• What you have to do
Leaving out all pictures, repeat exactly the lines from the one that holds "Regulamento e Informações (824, 2319)" to the last line of the entries below.

(Dataset entries)

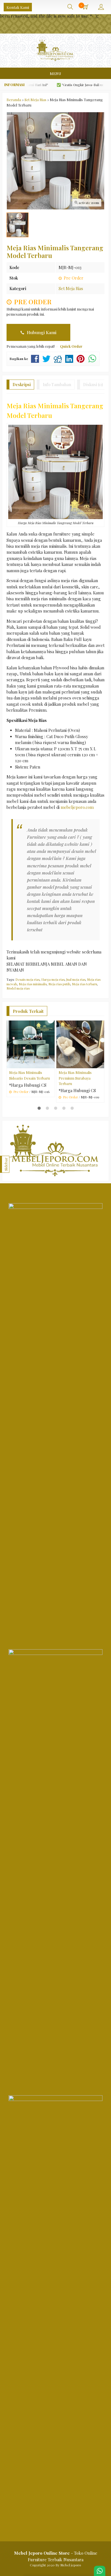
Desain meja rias (27, 979)
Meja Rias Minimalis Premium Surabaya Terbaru (75, 1078)
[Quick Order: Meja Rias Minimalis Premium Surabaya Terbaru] (101, 1063)
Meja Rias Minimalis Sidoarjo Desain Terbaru (29, 1075)
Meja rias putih (59, 984)
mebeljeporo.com (77, 807)
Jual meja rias (75, 979)
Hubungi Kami (41, 332)
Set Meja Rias (71, 288)
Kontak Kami (18, 7)
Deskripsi (22, 384)
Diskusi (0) (93, 384)
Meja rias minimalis (33, 984)
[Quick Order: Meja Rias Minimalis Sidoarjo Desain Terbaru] (51, 1063)
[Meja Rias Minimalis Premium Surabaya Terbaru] (80, 1044)
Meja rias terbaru (84, 984)
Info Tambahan (57, 384)
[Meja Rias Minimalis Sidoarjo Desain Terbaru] (31, 1044)
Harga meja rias (53, 979)
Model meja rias (18, 988)
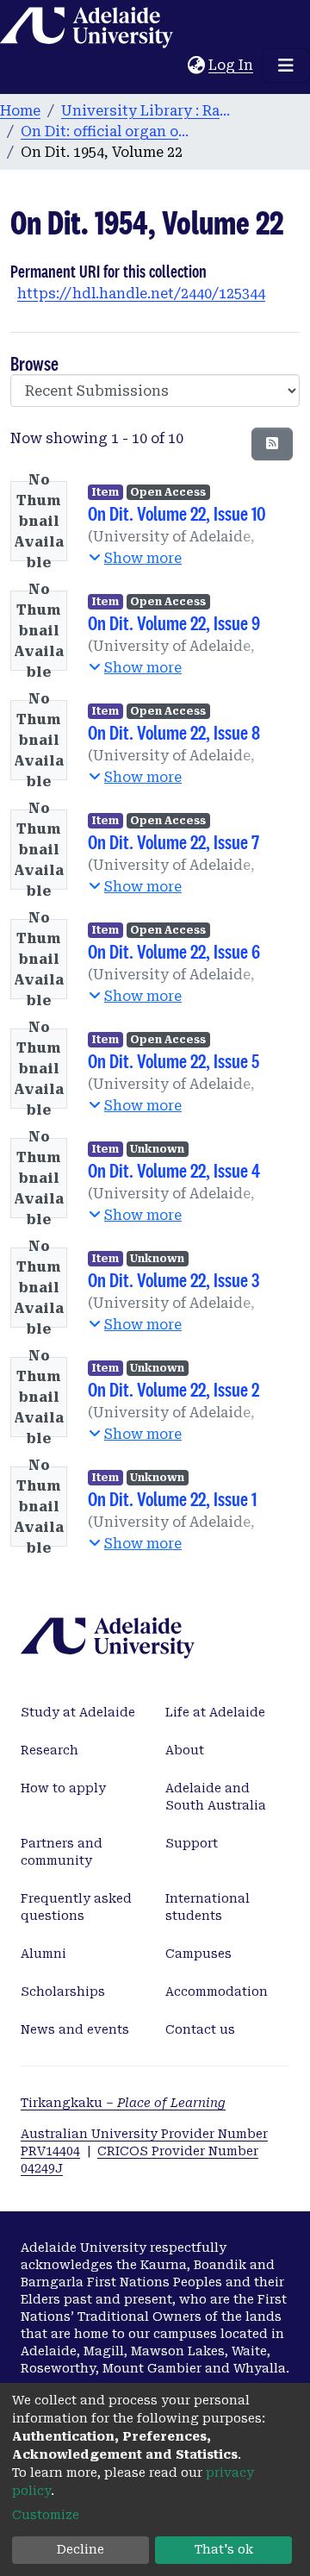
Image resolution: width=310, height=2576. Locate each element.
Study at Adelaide (78, 1712)
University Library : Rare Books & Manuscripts (147, 111)
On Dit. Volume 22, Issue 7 (173, 841)
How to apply (63, 1788)
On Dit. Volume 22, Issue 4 (174, 1170)
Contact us (200, 2029)
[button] (196, 65)
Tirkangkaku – (123, 2103)
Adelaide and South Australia (215, 1796)
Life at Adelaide (215, 1712)
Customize (45, 2515)
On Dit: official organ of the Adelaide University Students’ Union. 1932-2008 (107, 131)
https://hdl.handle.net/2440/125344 (141, 293)
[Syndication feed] (272, 444)
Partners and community (61, 1851)
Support (191, 1843)
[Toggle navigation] (286, 65)
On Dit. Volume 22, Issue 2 (173, 1389)
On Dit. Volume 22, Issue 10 (177, 513)
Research (49, 1750)
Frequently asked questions (76, 1907)
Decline (80, 2549)
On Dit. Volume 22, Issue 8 (174, 732)
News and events (75, 2029)
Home (20, 111)
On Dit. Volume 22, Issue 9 (174, 623)
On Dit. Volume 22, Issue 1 (172, 1498)
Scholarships (63, 1991)
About (184, 1750)
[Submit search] (174, 65)
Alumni (43, 1953)
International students (207, 1907)
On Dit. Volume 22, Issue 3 (173, 1279)
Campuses (198, 1953)
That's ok (224, 2549)
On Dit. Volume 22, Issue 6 (174, 951)
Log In (231, 65)
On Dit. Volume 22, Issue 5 (173, 1060)
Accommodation (216, 1991)
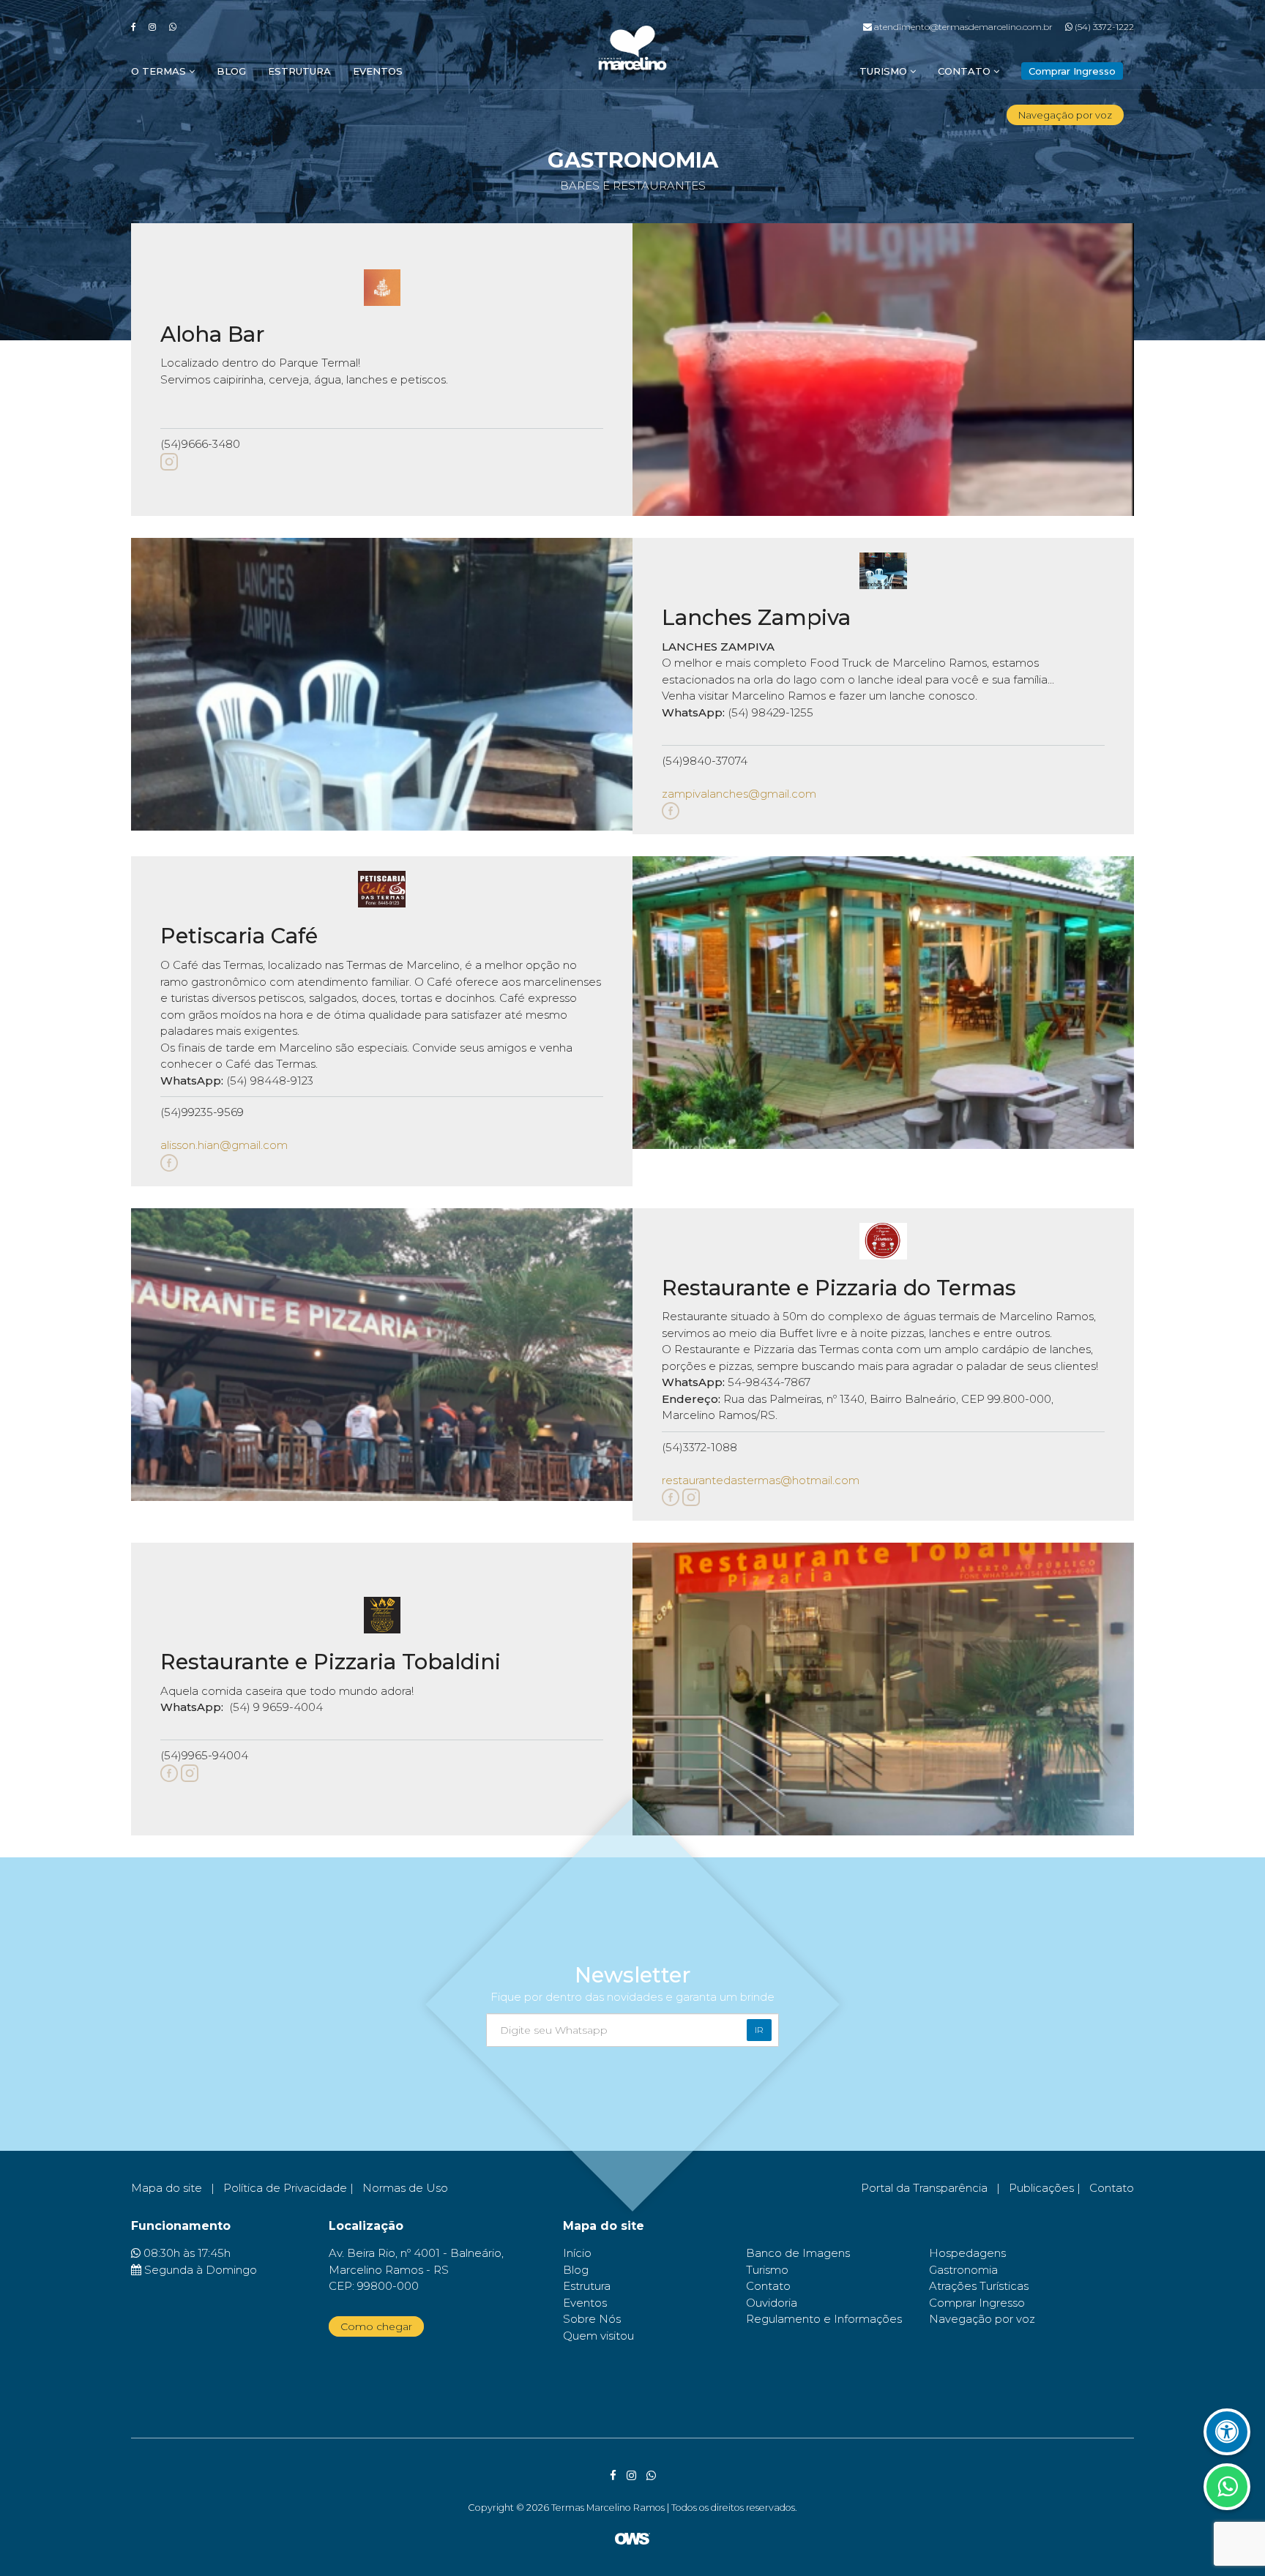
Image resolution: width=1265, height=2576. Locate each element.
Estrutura (299, 71)
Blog (231, 71)
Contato (965, 71)
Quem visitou (598, 2336)
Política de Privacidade (285, 2188)
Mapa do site (166, 2188)
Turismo (884, 71)
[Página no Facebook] (670, 810)
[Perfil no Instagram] (169, 461)
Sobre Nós (592, 2319)
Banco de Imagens (798, 2253)
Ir (759, 2029)
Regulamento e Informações (824, 2319)
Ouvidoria (771, 2303)
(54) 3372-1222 (1103, 26)
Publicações (1041, 2188)
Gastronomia (963, 2270)
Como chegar (376, 2326)
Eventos (378, 71)
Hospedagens (967, 2253)
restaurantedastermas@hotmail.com (760, 1480)
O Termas (160, 71)
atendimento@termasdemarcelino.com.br (962, 26)
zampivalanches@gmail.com (739, 794)
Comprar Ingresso (977, 2303)
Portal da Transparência (924, 2188)
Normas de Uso (405, 2188)
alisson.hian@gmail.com (224, 1145)
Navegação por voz (1065, 115)
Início (577, 2253)
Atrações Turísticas (979, 2286)
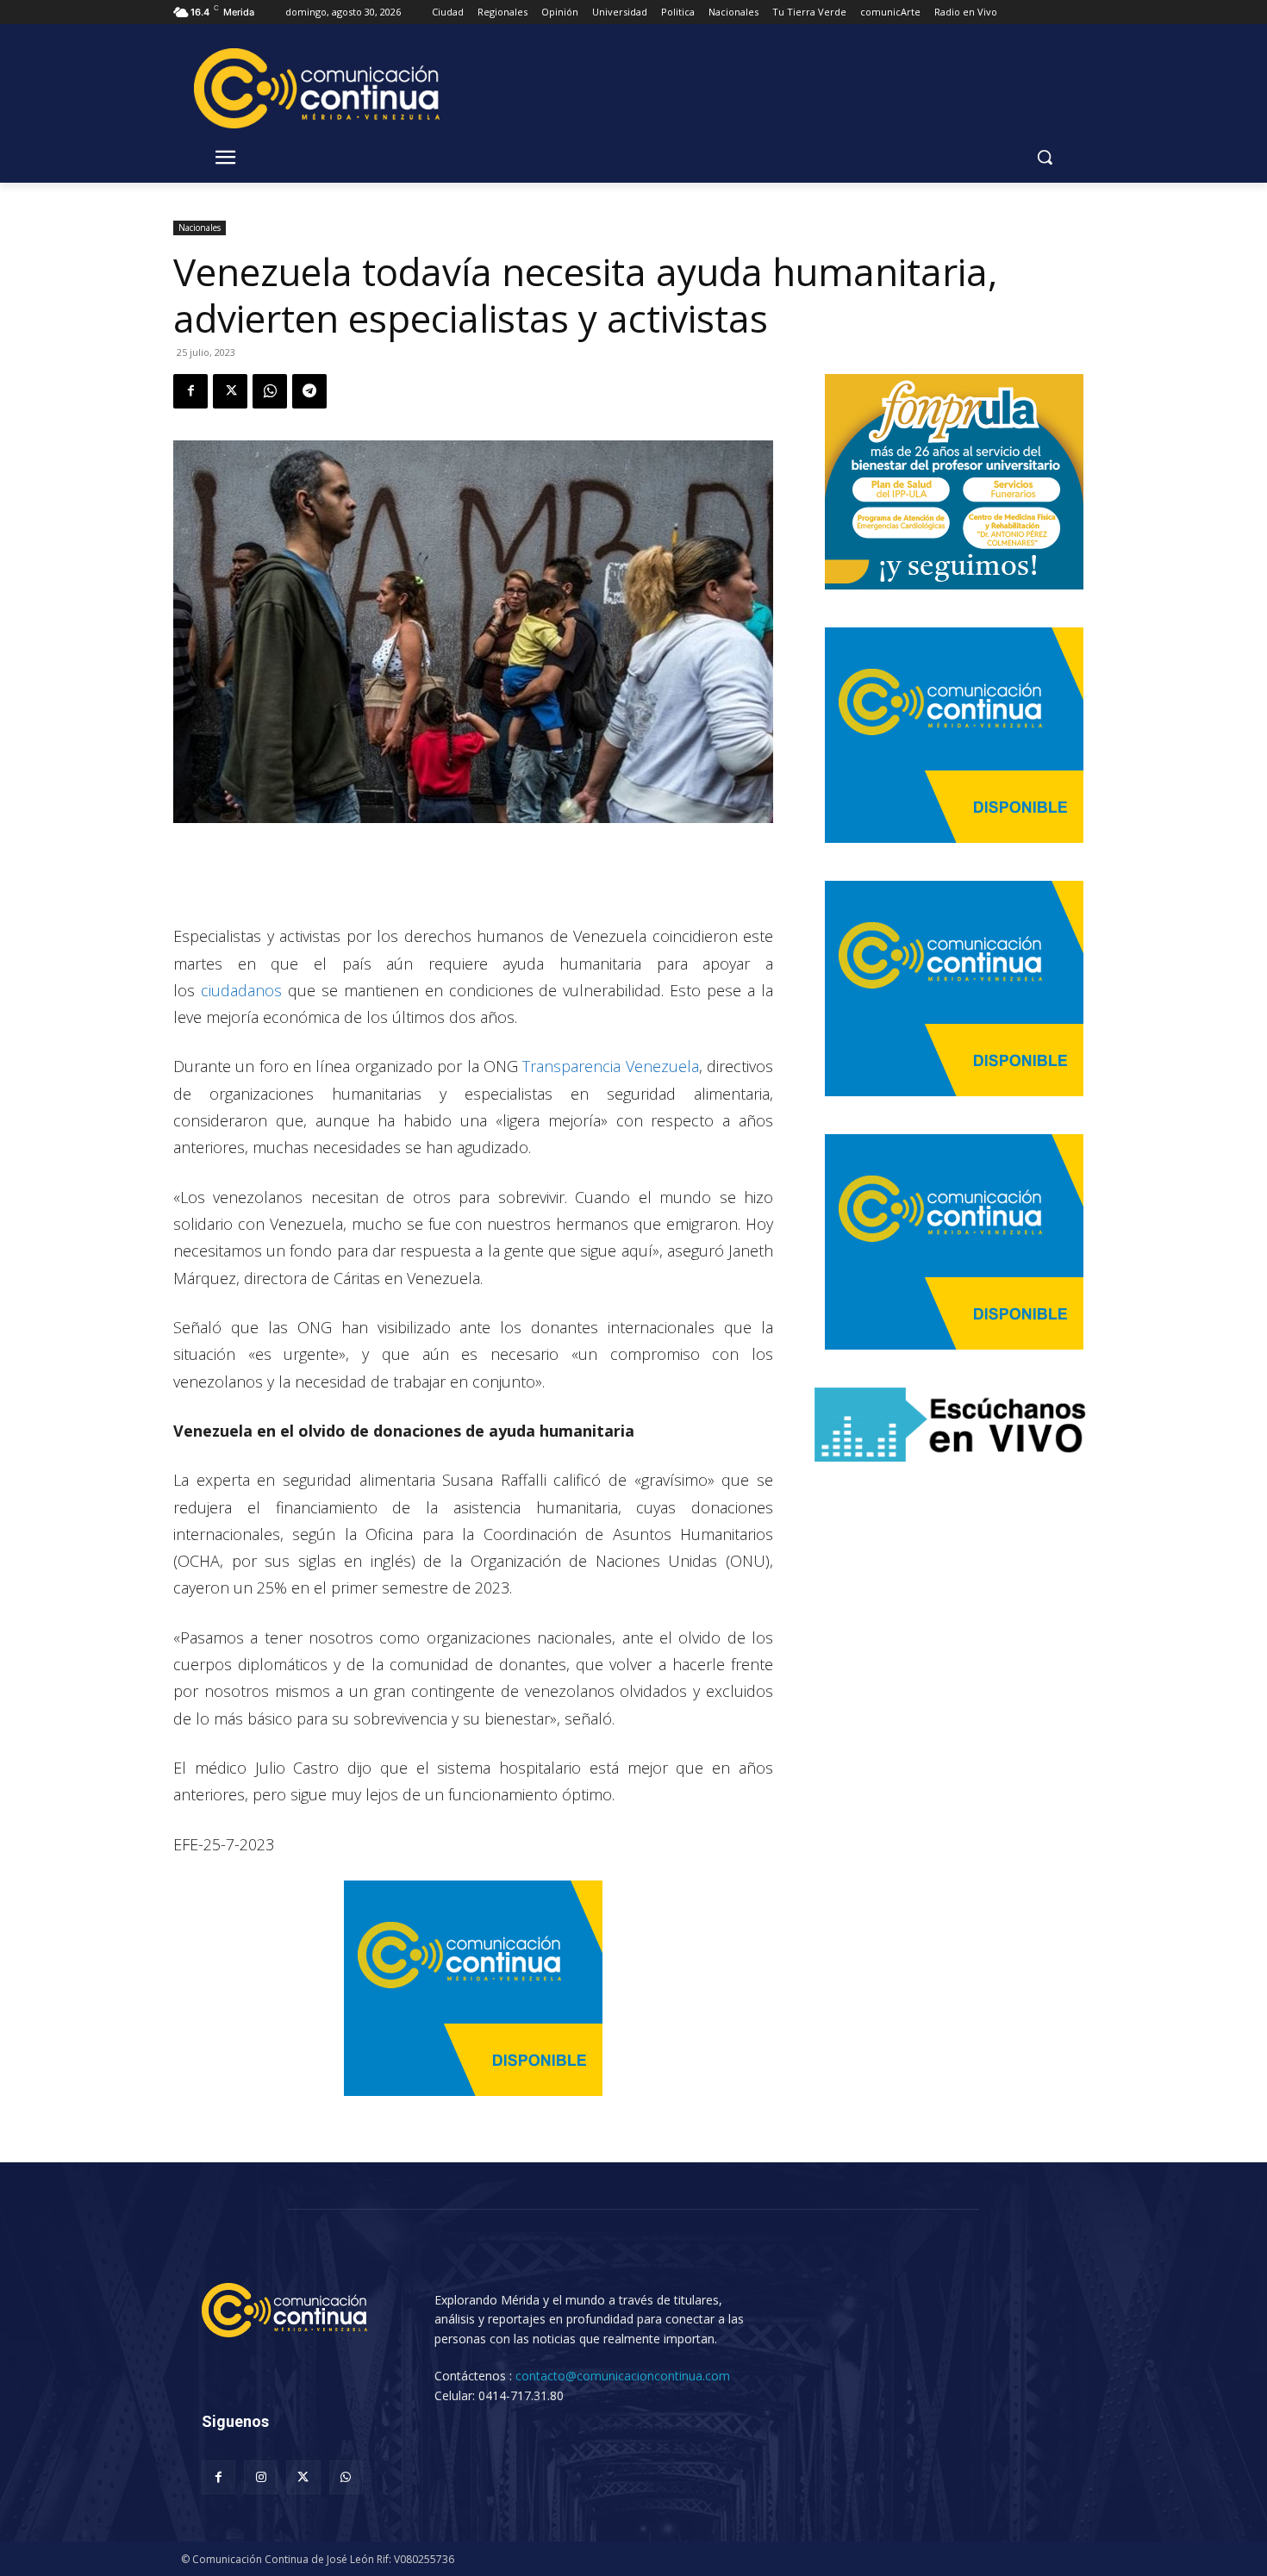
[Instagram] (261, 2477)
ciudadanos (241, 990)
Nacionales (199, 227)
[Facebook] (190, 391)
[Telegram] (309, 391)
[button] (1044, 157)
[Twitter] (230, 391)
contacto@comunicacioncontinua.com (622, 2375)
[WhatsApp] (270, 391)
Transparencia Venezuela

• The completed task
Regulamento e Informações (824, 2319)
Ouvidoria (771, 2303)
(54) 3372-1222 (1103, 26)
Publicações (1041, 2188)
Gastronomia (963, 2270)
Como chegar (376, 2326)
Eventos (378, 71)
Hospedagens (967, 2253)
restaurantedastermas@hotmail.com (760, 1480)
O Termas (160, 71)
atendimento@termasdemarcelino.com.br (962, 26)
zampivalanches@gmail.com (739, 794)
Comprar Ingresso (977, 2303)
Portal da Transparência (924, 2188)
Normas de Uso (405, 2188)
alisson.hian@gmail.com (224, 1145)
Navegação por voz (1065, 115)
Início (577, 2253)
Atrações Turísticas (979, 2286)
[Instagram] (261, 2477)
ciudadanos (241, 990)
Nacionales (199, 227)
[Facebook] (190, 391)
[Telegram] (309, 391)
[button] (1044, 157)
[Twitter] (230, 391)
contacto@comunicacioncontinua.com (622, 2375)
[WhatsApp] (270, 391)
Transparencia Venezuela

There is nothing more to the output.